For those of you that don't know, I have some pretty serious back issues for someone as young as me. I have been in severe pain for years and have done more rounds of physical therapy than I can count + massages + meds + the pain management injections + acupuncture + chiropractor and there's probably more that I just can't remember over the years. Finally this past fall I had surgery. That was really tough and the recovery was hard!!! But about 2 months ago I started feeling good - it was amazing. I still had pain of course, you don't "cure" back problems, but it was such a dramatic difference I was like a new person. I have had some flair ups though, which they told me to expect, but the flair ups have increased since I started boot camp. I have also had some weird bruising on my back that is new. So I called the back doc and had new tests run and the diagnosis is I still have degenerative disc disease, I have lesions and atherosclerosis, I still have herniated discs and I have chronic pain. I will have this forever. The good news is the surgery is still "holding". I just have to take it easier than the average person. What this means for right now is 2 pain shots today, new meds and a new round of physical therapy.
While I can deal with that without a pity party. The reason for tonight's pity party is the impact my danged back has on boot camp. I am seriously over-weight and out of shape. I want to live to play with my grandchildren and I don't want serious health problems. I want to chase my son and catch him. I want to help my son practice sports as he gets older. I want to look good. This is why I started boot camp 7 weeks ago. So far I have felt mentally and physically better than I ever have (with the exception of the back flare-ups).
So today my doc (who is a fitness freak and who's daughter teaches boot camp in Auburn) was upset with me, actually had a conniption fit. The reason for this is my 6-day boot camp schedule and the intensity of those workouts. He said someone 6-months out of back surgery and with my back condition just cannot do that. He said maybe 3 days a week, working up to 4. I talked him into letting me do 4 days since I just did a 3-day, 6-week session. However, the stipulation is I have to take it back or lower the intensity quite a bit if I have a flair up.

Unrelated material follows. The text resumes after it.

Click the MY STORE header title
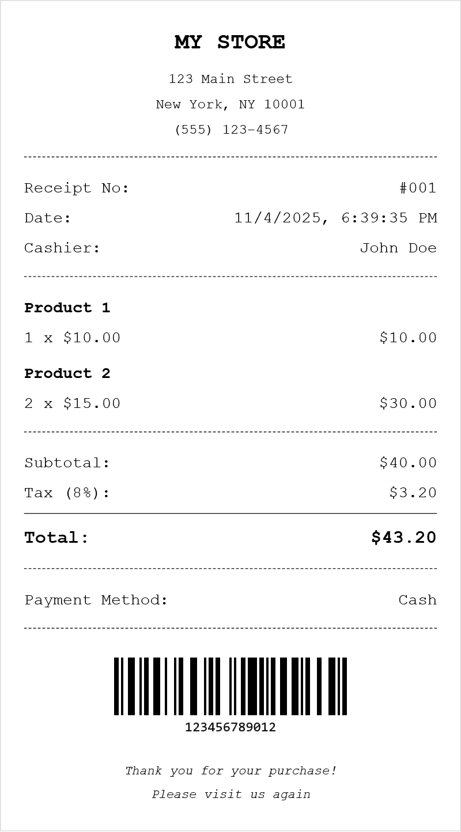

You are probably thinking ok - what's the catch? Why is this bad news? Why the pity party? Well dang-it. I have tried many diets and exercise programs over the years and nothing has worked. I haven't had the will-power to keep up. Well this time I have. I'm happy, I love it. I'm making progress. I'm getting somewhere. I want to keep it going. I want to step it up. I'm getting stronger. I'm increasing my stamina. For all these reasons I worked out a new regime with my trainer to be with her 6 times a week. Resting on Sunday. Now I can't do that. I know that 4 days a week is still great. I still need to be proud. I'll still get stronger. I'll still make progress. It just may not be as fast. And yes that will be ok.
But tonight it just makes me sad and mad!!! Hence the pity party. But tomorrow is a new day and a new attitude.
It will all be great, just a different great than I was looking forward to.